Brockholes floating visitor centre - Anna Guthrie
The aim? To allow wildlife to thrive and visitors to experience nature first-hand.
Brockholes is a 160-hectare former gravel extraction site located at J31 of the M6, strategically positioned in Central Lancashire within the city of Preston.
Brockholes unites a stunning natural environment with first-class facilities, to attract and impress visitors from across the North of England. It will meet the needs of a diverse local community as well as act as a catalyst to stimulate and sustain the economies of Preston and Lancashire.
The conservation plan for Brockholes is bold and inspirational. Habitat works have been underway since summer 2007, and the site is slowly being transformed into a spectacular microcosm of Old Lancashire.
Brockholes will be the gateway to Lancashire and Preston, its accessible location attracting local residents, wildlife enthusiasts and day trippers - over 250,000 every year.
Virtual tour by Mike McFarlane
For the past ten years, The Wildlife Trust for Lancashire, Manchester and North Merseyside has been working to secure this site of national environmental importance and restore habitats to their full potential. Brockholes forms part of a network of regionally and nationally important conservation sites.
With an assemblage of wetlands, ancient woodlands and grasslands, a major breeding site for over 53 species of bird, and some of the best wildlife features in the region, our conservation work on Brockholes and the surrounding areas reaches new levels of importance. The conservation plan for the site has been developed to allow space for wildlife to thrive, children to explore and enthusiasts to enjoy.
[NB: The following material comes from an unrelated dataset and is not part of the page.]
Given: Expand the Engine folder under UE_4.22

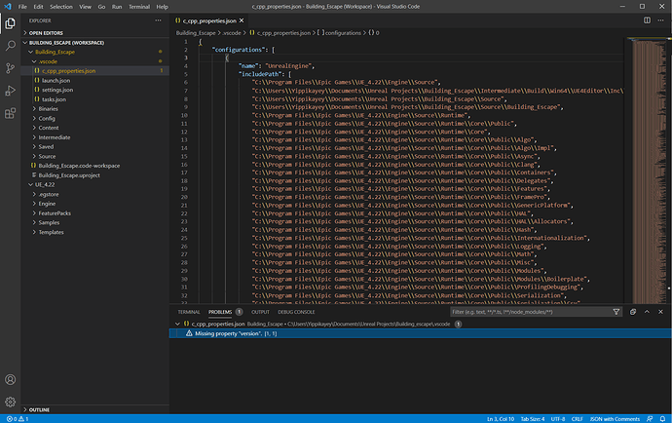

The floating visitor centre at Brockholes opened its doors in Spring 2011 and includes a purpose-built classroom so that local school children can come and experience wildlife face to face.
Start date: 2007
Scheme area: 160 hectares
Trust reserves within the scheme: Brockholes
This scheme is helping species including a diverse range of breeding and wintering birds including Lapwing, Sand Martin and Kingfisher, together with more vulnerable species such as Whimbrel, Skylark and Reed Bunting. The site is also home to badgers, bats, dragonflies and damselflies.
Current threats to the landscape include flooding, overgrazing, quarrying, inappropriate tourism developments
- This scheme is also improving access for people and providing environmental education, volunteering opportunities and skills training.